5- A travel ban order does not prevent the implementation of the final judgments of deportation. The travel ban in the event of issuance of a final judgment or administrative order of deportation shall be presented to a judicial committee headed by a judge and formed by a Cabinet decision, to consider the implementation of either.
6- The president of the competent Court or his authorized representative may approve the travel of the debtor because of his illness or of any of his ascendants or descendants up to the first degree or his spouse. The request shall be accompanied by a medical certificate from an official authority indicating the need for treatment abroad and the impossibility of treatment within the State., with the travel ban remaining in place.
Article 189
The travel ban order shall remain in force until the debtor's obligation expires towards the creditor who obtained the order, for any reason whatsoever.

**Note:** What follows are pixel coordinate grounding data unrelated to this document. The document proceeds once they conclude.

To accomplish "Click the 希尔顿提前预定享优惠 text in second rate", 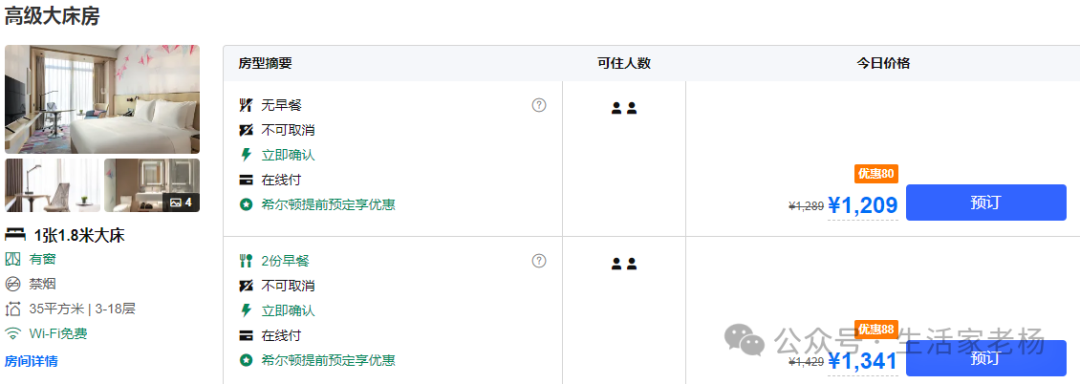I will 328,360.
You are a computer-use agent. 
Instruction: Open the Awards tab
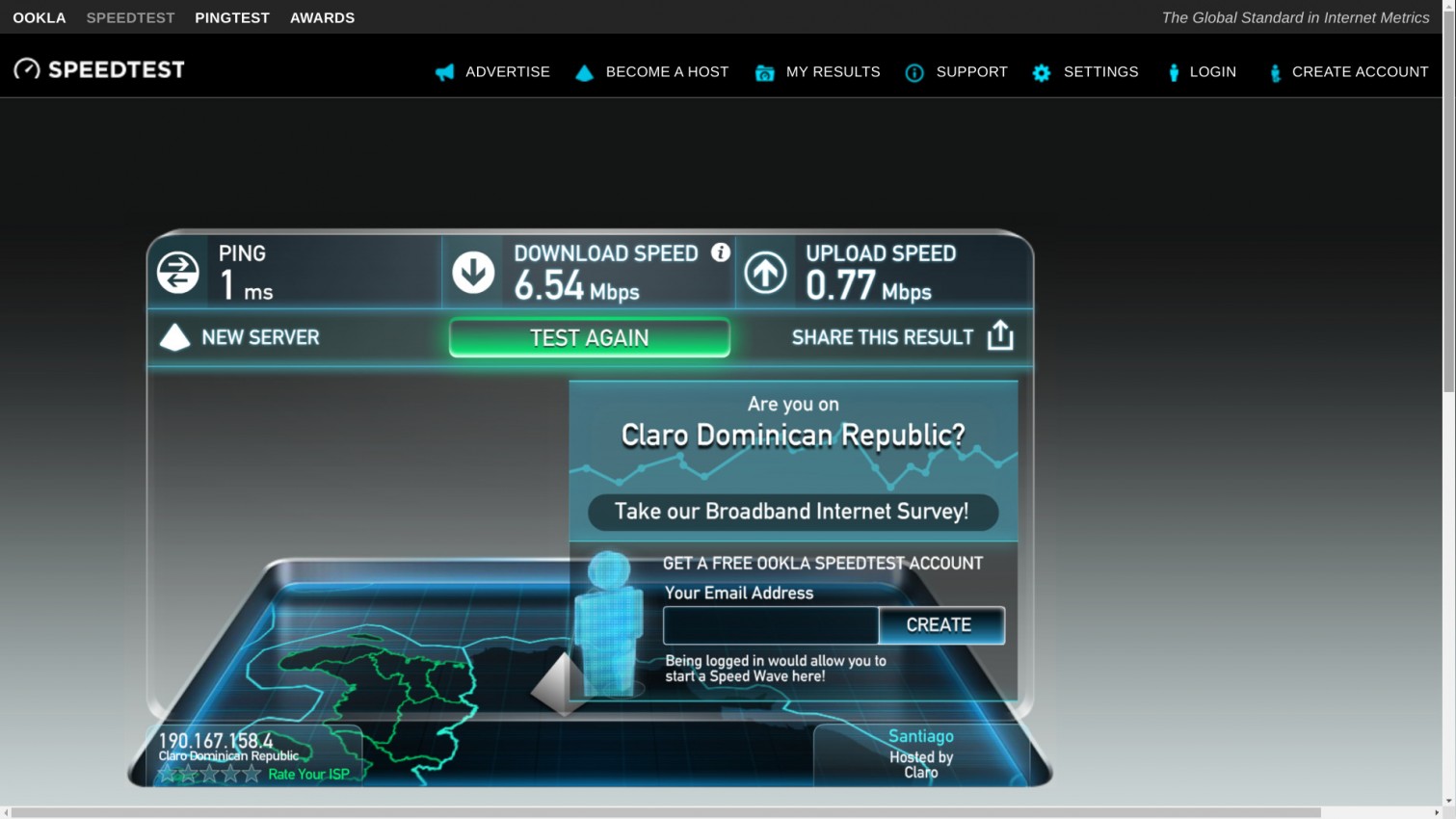click(322, 17)
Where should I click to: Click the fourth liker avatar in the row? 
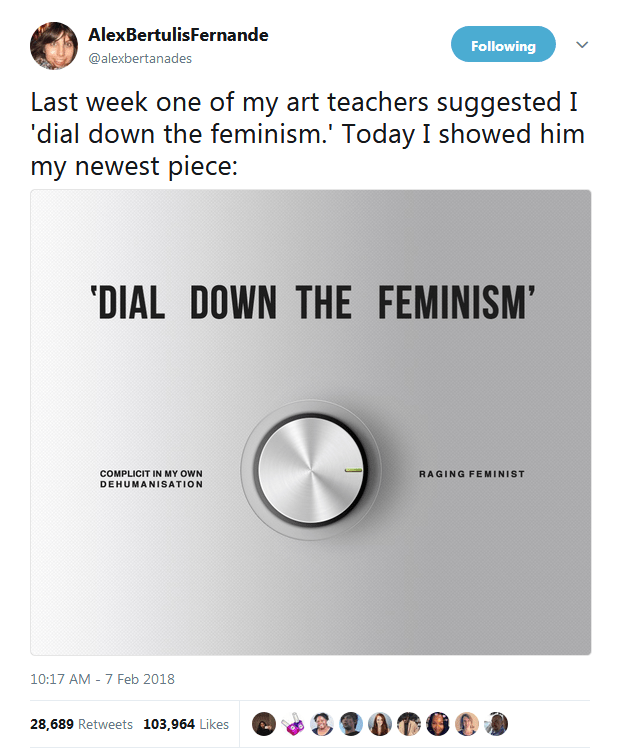coord(351,724)
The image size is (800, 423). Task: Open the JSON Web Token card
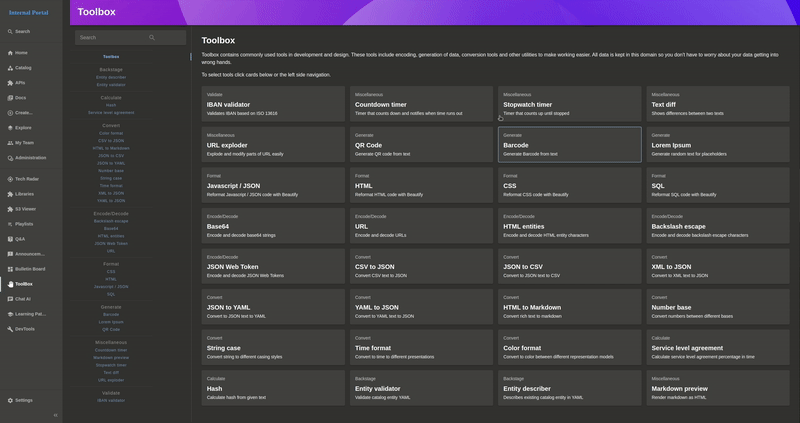click(271, 265)
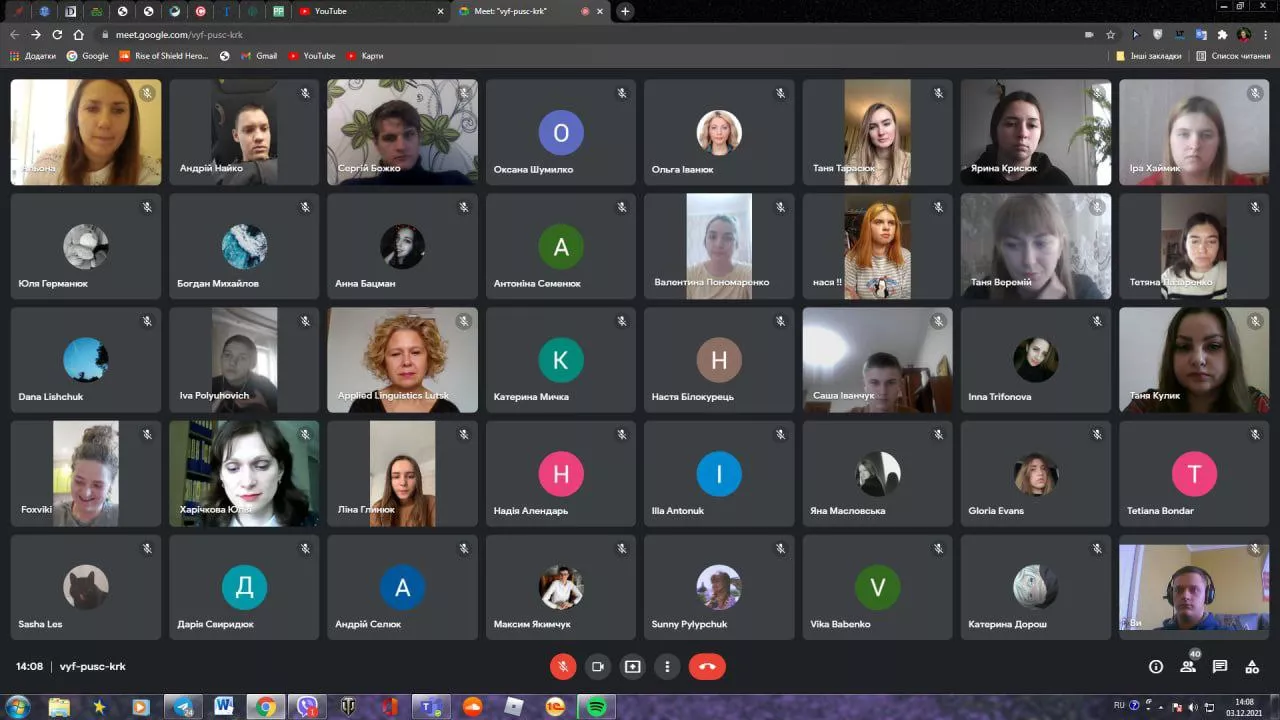Select the Applied Linguistics Lutsk video tile
The image size is (1280, 720).
pyautogui.click(x=402, y=360)
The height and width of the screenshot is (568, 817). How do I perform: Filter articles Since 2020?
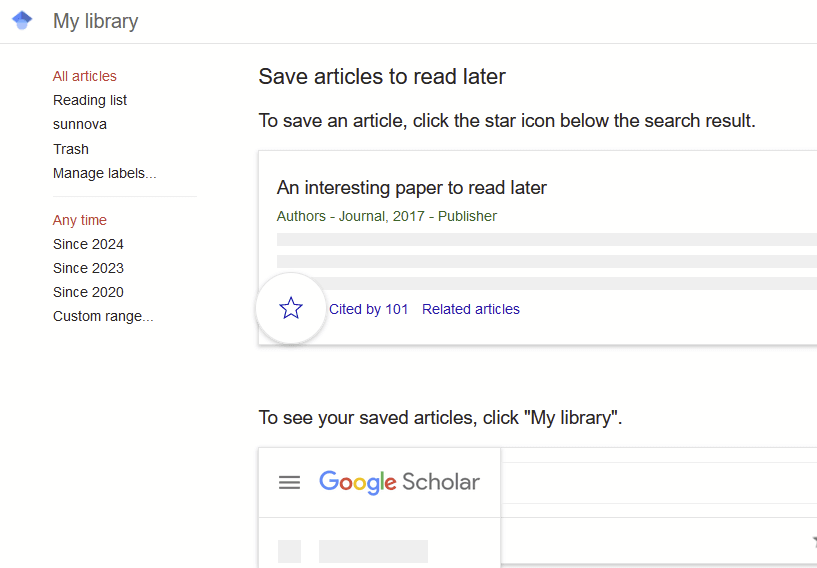(89, 292)
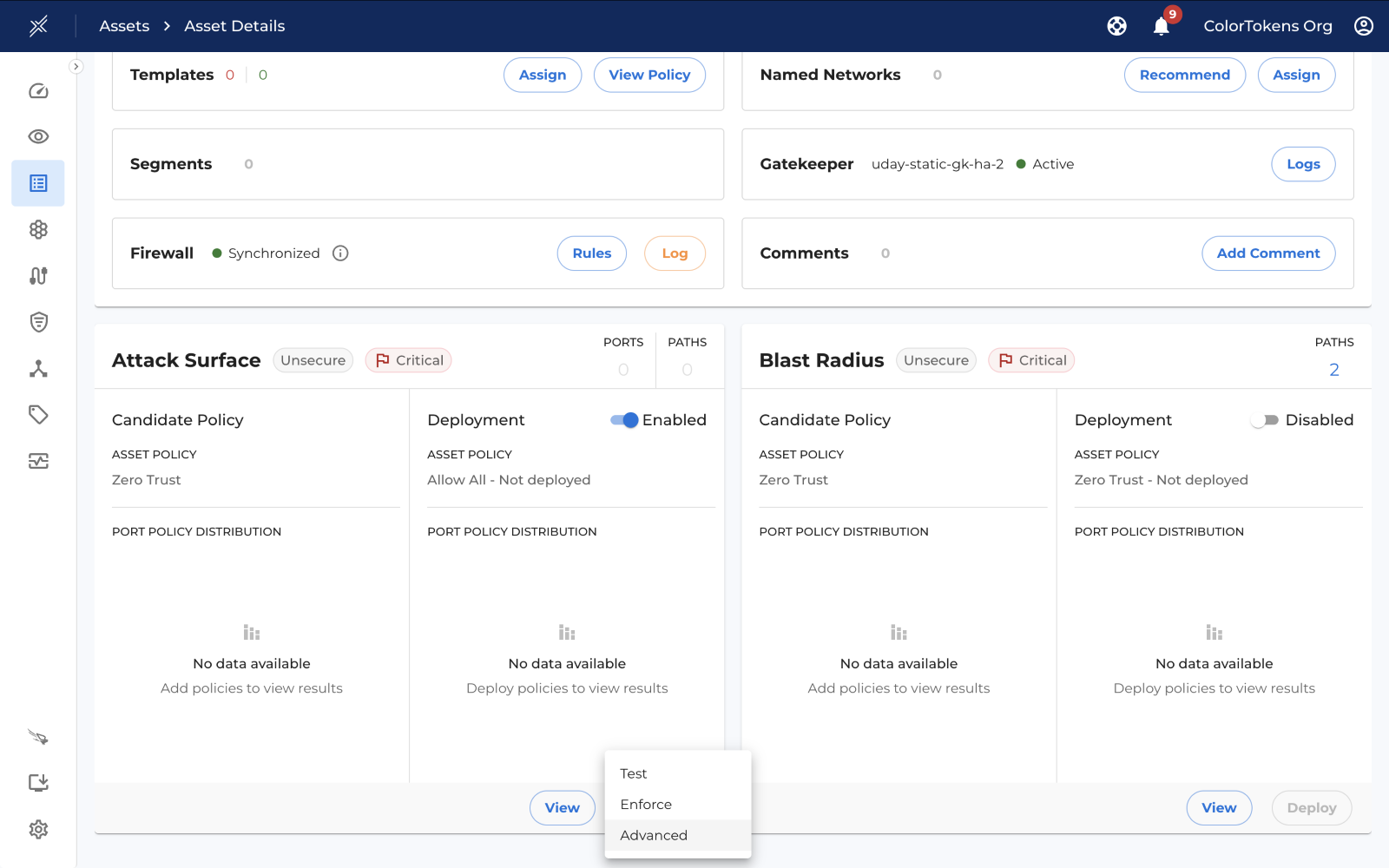The width and height of the screenshot is (1389, 868).
Task: Click the Recommend button for Named Networks
Action: (1184, 75)
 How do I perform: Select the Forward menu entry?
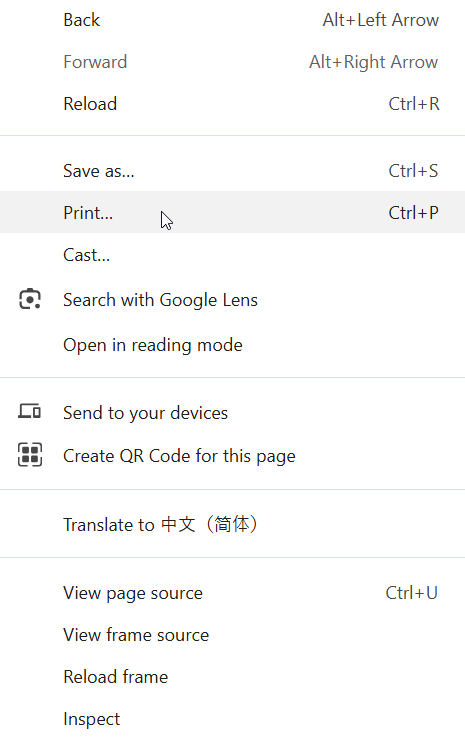(232, 62)
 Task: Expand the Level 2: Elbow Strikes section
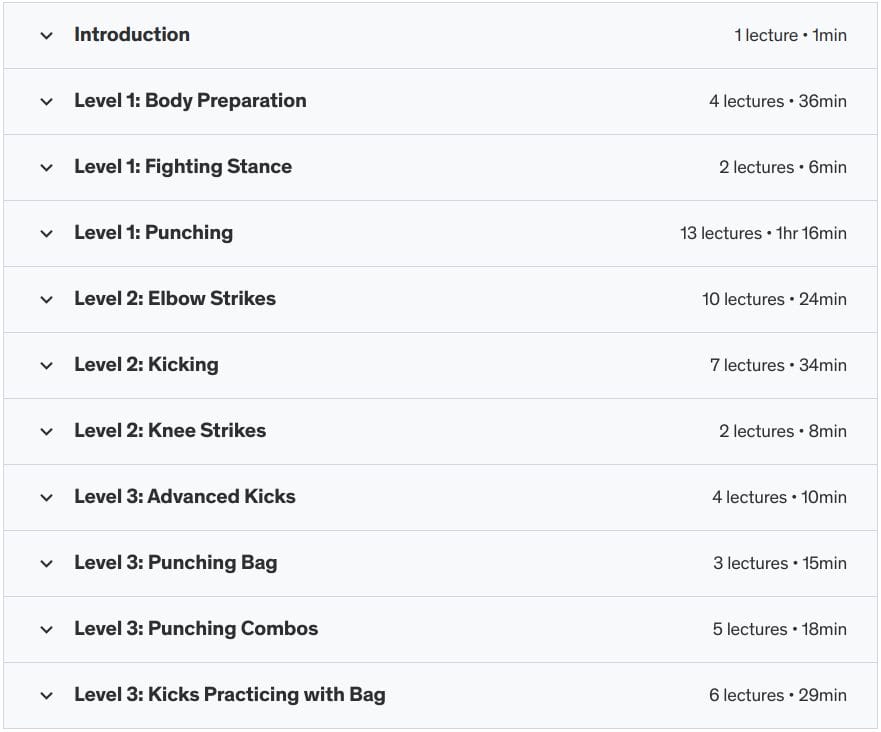46,299
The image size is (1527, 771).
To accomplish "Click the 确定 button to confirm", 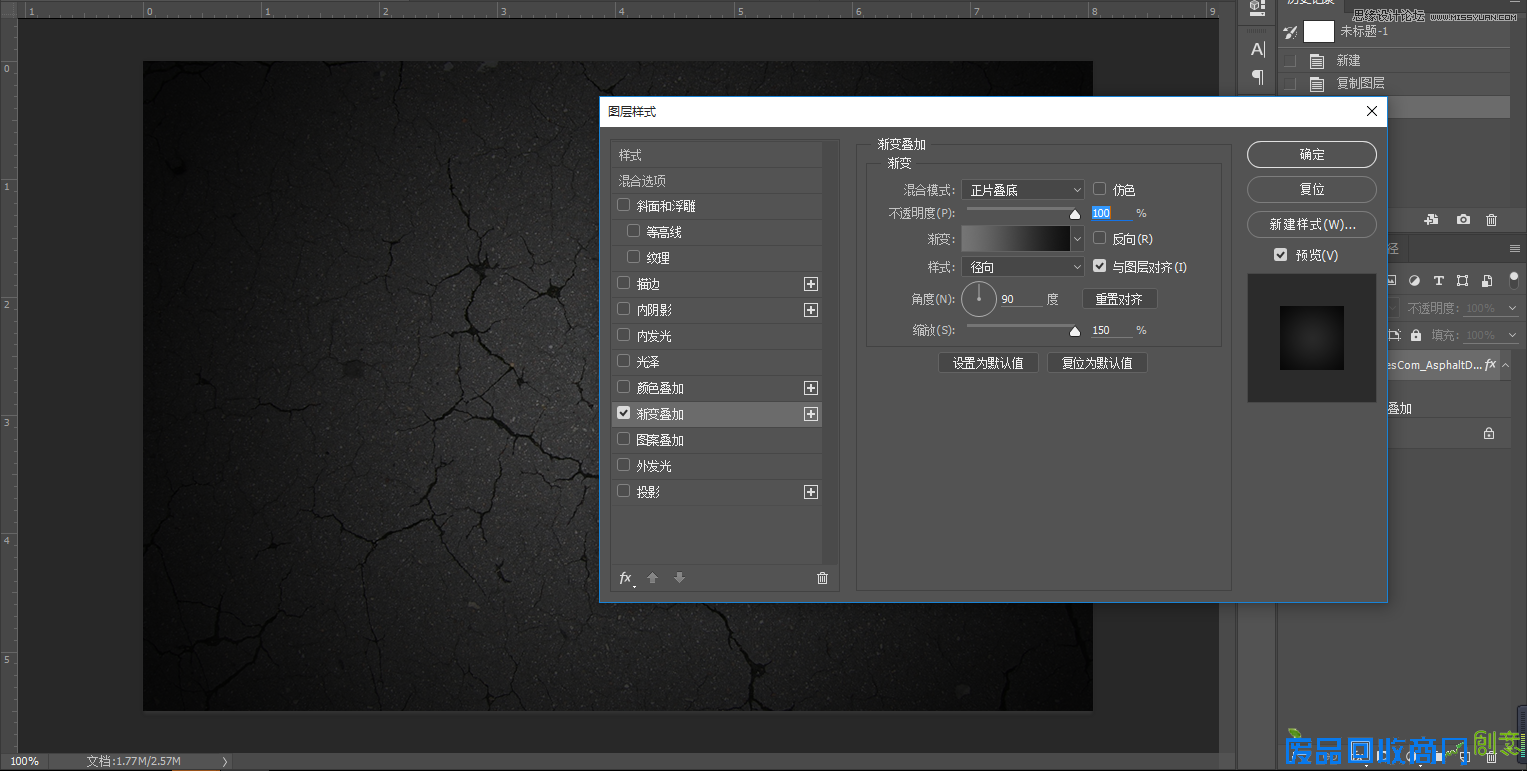I will [x=1311, y=154].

However, the competent judge may rule that the order be extinguished in any of the following cases:
1- If any of the conditions required for the order prohibiting from traveling is no longer available.
2- If the creditor has agreed, in writing, on the order extinction.
3- If the debtor provides an adequate bank guarantee or a solvent surety accepted by the judge, the guarantee minutes including the surety 's undertaking accompanied by the judgment or order imposing upon the debtor shall be considered as a writ of execution towards him as regards what is decided in that ruling.
4- If the debtor deposits a sum of money equal to the debt and the expenses at the Court's treasury and allocated to pay the right of the creditor at whose request the order was issued, this amount shall be considered seized by the force of law in favour of the creditor.
5- If the creditor fails to give the judge evidence of the filing of the debt action within eight days of the issuance of the travel ban or did not begin to enforce the final judgment delivered in his favour within thirty days from the date of becoming final.
6- If three years have elapsed since the last correct procedure of the enforcement of the final judgment of debt in satisfaction of which the travel ban has been delivered, without the prevailing creditor's submission to the execution judge a request to proceed with the execution of the judgment.
Section 3
Other Precautionary Measures
Article 190
If the debtor who is prohibited from traveling does not give up his passport without justification or the judge finds that he has disposed of his money or has smuggled it or is preparing to flee the country despite the measures taken to prevent him from traveling, the judge may decide to summon him and impose upon him to provide a payment guarantee or an attendance guarantee or to deposit the amount claimed at the Court's treasury, if the defendant does not comply with the order, the judge may decide to temporarily detain him until the order is executed. This decision shall be subject to appeal within seven days from the date of its issuance.
Book 4
Final Provisions
Article 191
The Minister of Justice and the presidents of the local judicial authorities, as the case may be, shall issue the decisions necessary to implement the provisions of this Regulation.
Article 192
Any provision contrary to or inconsistent with the provisions of this Regulation shall be repealed.
Article 193
The present Regulation shall be published in the Official Gazette and shall come into force two months after the date of its publication.
Issued by Us: 9 December 2018
On: Corresponding to 2 Rabi' Al-Akhar 1440H.
Mohammed Bin Rashid Al Maktoum
Prime Minister
The present Decision was published in the Official Gazette, issue no. 643 (annex), p. 9.